Bitcoin pushed past $80,000 this week and is holding there, even as long-term holders cash out at a rate of $209 million per hour. The selling pressure is massive — but so is the buying. Institutional investors, led by spot Bitcoin ETFs, are absorbing supply at a pace that has kept the price from buckling.
Profit-takers go to work
Glassnode data shows that long-term holders are realizing profits at a clip of $209 million an hour. The net realized profit and loss across the Bitcoin network hit $1.12 billion in a single day, the highest since December, according to CryptoQuant. It's the kind of number that would normally knock the price down. But so far, it hasn't.
ETF inflows surge
Spot Bitcoin ETFs attracted over $1.1 billion in net inflows during the first two trading days of May. BlackRock's IBIT alone accounted for $600 million of that. The demand is coming from institutions that see $80,000 Bitcoin as a buy, not a top — and they're stepping in as retail and old whales take chips off the table.

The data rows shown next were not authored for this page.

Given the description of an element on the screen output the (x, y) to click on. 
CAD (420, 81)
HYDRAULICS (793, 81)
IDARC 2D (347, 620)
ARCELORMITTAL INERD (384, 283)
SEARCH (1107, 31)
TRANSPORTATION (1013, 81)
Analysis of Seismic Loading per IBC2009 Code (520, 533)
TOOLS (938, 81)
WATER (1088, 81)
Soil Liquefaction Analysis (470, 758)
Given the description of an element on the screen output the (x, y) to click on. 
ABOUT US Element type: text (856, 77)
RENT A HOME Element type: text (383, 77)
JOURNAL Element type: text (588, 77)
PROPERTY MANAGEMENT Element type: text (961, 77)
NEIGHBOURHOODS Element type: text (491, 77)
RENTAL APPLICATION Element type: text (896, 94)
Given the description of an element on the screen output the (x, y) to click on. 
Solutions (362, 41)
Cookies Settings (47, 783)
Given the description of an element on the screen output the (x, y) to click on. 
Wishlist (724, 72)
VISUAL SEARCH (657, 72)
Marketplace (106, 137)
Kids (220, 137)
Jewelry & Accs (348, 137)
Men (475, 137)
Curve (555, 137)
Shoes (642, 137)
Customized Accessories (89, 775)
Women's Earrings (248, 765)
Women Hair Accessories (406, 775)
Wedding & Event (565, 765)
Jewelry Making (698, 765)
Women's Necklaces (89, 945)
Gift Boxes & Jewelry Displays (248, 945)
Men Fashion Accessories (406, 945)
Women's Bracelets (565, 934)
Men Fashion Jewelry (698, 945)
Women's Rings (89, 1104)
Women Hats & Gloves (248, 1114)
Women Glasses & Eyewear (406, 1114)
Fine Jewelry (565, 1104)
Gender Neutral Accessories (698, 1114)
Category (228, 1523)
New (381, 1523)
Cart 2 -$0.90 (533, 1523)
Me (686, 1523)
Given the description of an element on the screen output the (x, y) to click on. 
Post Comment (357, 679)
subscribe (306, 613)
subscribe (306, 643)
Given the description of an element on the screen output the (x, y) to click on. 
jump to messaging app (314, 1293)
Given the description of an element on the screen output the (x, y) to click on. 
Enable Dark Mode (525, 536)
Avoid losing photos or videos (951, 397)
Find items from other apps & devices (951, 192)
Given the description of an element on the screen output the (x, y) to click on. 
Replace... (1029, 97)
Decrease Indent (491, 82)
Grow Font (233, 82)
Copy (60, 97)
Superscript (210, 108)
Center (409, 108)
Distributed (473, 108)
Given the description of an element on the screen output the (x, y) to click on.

Institutional demand outweighs selling
According to on-chain data, institutional buyers are now absorbing more than 500% of the daily newly minted Bitcoin supply. That's a far cry from earlier cycles, where profit-taking of this magnitude would have triggered a correction. Santiment noted that the fact Bitcoin held above $80,000 despite the selling wave signals strong underlying demand. Historical precedent from similar periods of outsized institutional absorption points to an average 24% return over the following month.
The next few weeks will test whether that pattern holds. With ETF money pouring in and long-term holders still taking profits, the market is absorbing selling pressure unlike anything seen before.